Jean Jaurès : Oui, Monsieur le Ministre, la violence c’est chose grossière…
M. le Ministre de l’Intérieur : Cependant, elle ne vous frappe pas !
Jean Jaurès : … palpable, saisissable chez les ouvriers : un geste de menace, il est vu, il est retenu. Une démarche d’intimidation est saisie, constatée, traînée devant les juges. Le propre de l’action ouvrière, dans ce conflit, lorsqu’elle s’exagère, lorsqu’elle s’exaspère, c’est de procéder, en effet, par la brutalité visible et saisissable des actes. Ah ! Le patronat n’a pas besoin, lui, pour exercer une action violente, de gestes désordonnés et de paroles tumultueuses ! Quelques hommes se rassemblent, à huis clos, dans la sécurité, dans l’intimité d’un conseil d’administration, et à quelques-uns, sans violence, sans gestes désordonnés, sans éclat de voix, comme des diplomates causant autour du tapis vert, ils décident que le salaire raisonnable sera refusé aux ouvriers ; ils décident que les ouvriers qui continueront la lutte seront exclus, seront chassés, seront désignés par des marques imperceptibles, mais connues des autres patrons, à l’universelle vindicte patronale. Cela ne fait pas de bruit ; c’est le travail meurtrier de la machine qui, dans son engrenage, dans ses laminoirs, dans ses courroies, a pris l’homme palpitant et criant ; la machine ne grince même pas et c’est en silence qu’elle le broie. [...]
La même opposition, elle éclate dans la recherche des responsabilités.

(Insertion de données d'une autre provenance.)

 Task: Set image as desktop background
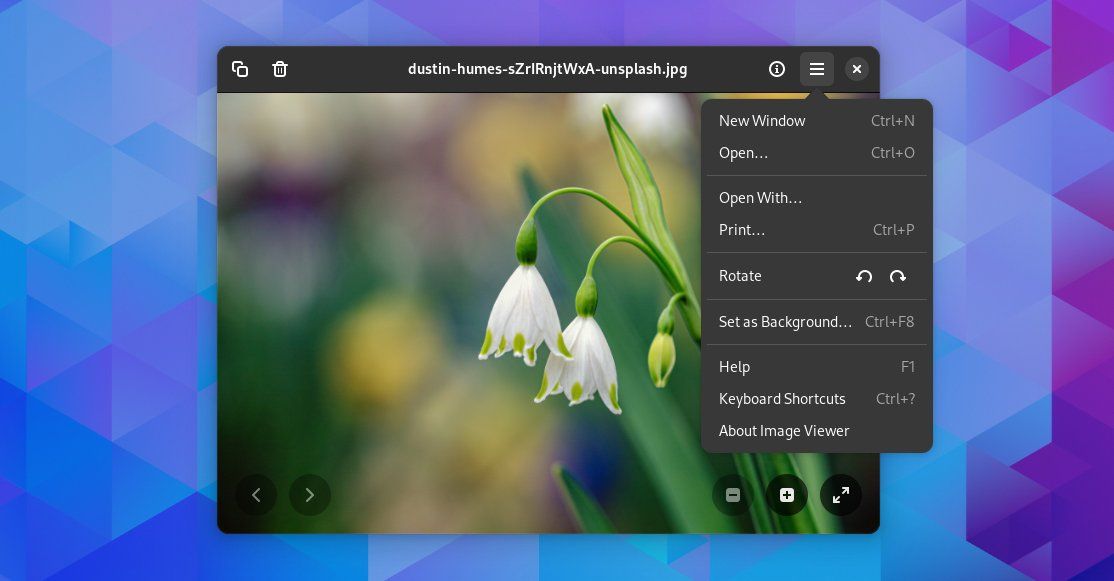pos(785,322)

De même que l’acte de la violence ouvrière est brutal, il est facile au juge, avec quelques témoins, de le constater, de le frapper, de le punir ; et voilà pourquoi toute la période des grèves s’accompagne automatiquement de condamnations multipliées.
Quand il s’agit de la responsabilité patronale – ah ! laissez-moi dire toute ma pensée, je n’accuse pas les juges, je n’accuse pas les enquêteurs, je n’accuse pas, parce que je n’ai pas pu pénétrer jusqu’au fond du problème, je n’accuse pas ceux qui ont été chargés d’enquêter sur les responsabilités de Courrières (2), et je veux même dire ceci, c’est que quel que soit leur esprit d’équité, même s’ils avaient le courage de convenir que de grands patrons, que les ingénieurs des grands patrons peuvent être exactement comme des délinquants comme les ouvriers traînés par charrettes devant les tribunaux correctionnels, même s’ils avaient ce courage, ils se trouveraient encore devant une difficulté plus grande, parce que les responsabilités du capital anonyme qui dirige, si elles sont évidentes dans l’ensemble, elles s’enveloppent dans le détail de complications, de subtilités d’évasion qui peuvent dérouter la justice. [...]

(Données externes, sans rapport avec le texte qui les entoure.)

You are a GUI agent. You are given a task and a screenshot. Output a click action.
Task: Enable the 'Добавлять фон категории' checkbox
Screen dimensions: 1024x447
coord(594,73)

Ainsi, tandis que l’acte de violence de l’ouvrier apparaît toujours, est toujours défini, toujours aisément frappé, la responsabilité profonde et meurtrière des grands patrons, des grands capitalistes, elle se dérobe, elle s’évanouit dans une sorte d’obscurité.
Vous me disiez, monsieur le ministre, que nous vous accusions d’avoir caché un cadavre ; non, nous ne vous avons pas accusé d’avoir caché un cadavre, mais il y a 1 400 cadavres que la société capitaliste est en train de cacher ! »
Violence des pauvres, violence des riches
Jean Jaurès :
« C’est dans cet esprit, c’est avec ces leçons de notre histoire, de nos combats, que je demande à tous nos militants de juger et d’interpréter les batailles plus récentes. Ah ! je sais, on parle des violences qui se commettent dans les grèves, des conseils de violence qui sont parfois donnés.
Je le déclare une fois de plus, je le dis bien souvent et je le répète : ce sont des choses que je n’aime pas, d’abord parce qu’elles risquent de compromettre par une apparence superficielle de barbarie, la beauté des promesses de civilisation que le prolétariat porte en lui, et puis parce que la violence des gestes, la destruction partielle ou totale des machines, des fils, des lignes, des rails, ou bien la violence des gestes ou des paroles contre les personnes, tout cela c’est l’effet et le signe d’une organisation insuffisante.
Plus l’organisation ouvrière est forte, plus sont nombreux les militants groupés dans les syndicats, plus est faible chez le militant, chez le syndiqué, chez le gréviste, la tentation de recourir à ces moyens de violences sommaires.
Mais, prenez-y garde, citoyens, et ne soyons pas dupes des procédés de polémique de la bourgeoisie. [...]
Un de ses procédés classiques, c’est lorsqu’un mot a cessé de faire peur, d’en susciter un autre… Nous étions des «socialistes». Pendant une génération, la bourgeoisie a cru que, pour épouvanter le pays, il lui suffisait de dénoncer le socialisme. Puis, le pays s’est acclimaté au socialisme et aux socialistes. [Maintenant] c’est le même tour avec le mot «sabotage». Maintenant, c’est le sabotage partout : il n’y a pas une seule de ces violences commises inévitablement dans la classe ouvrière combattant à l’heure des conflits, à l’heure de la crise, à 1 l’heure de la souffrance, il n’y a pas une seule de ces violences qui ne soit affublée tragiquement du mot de «sabotage».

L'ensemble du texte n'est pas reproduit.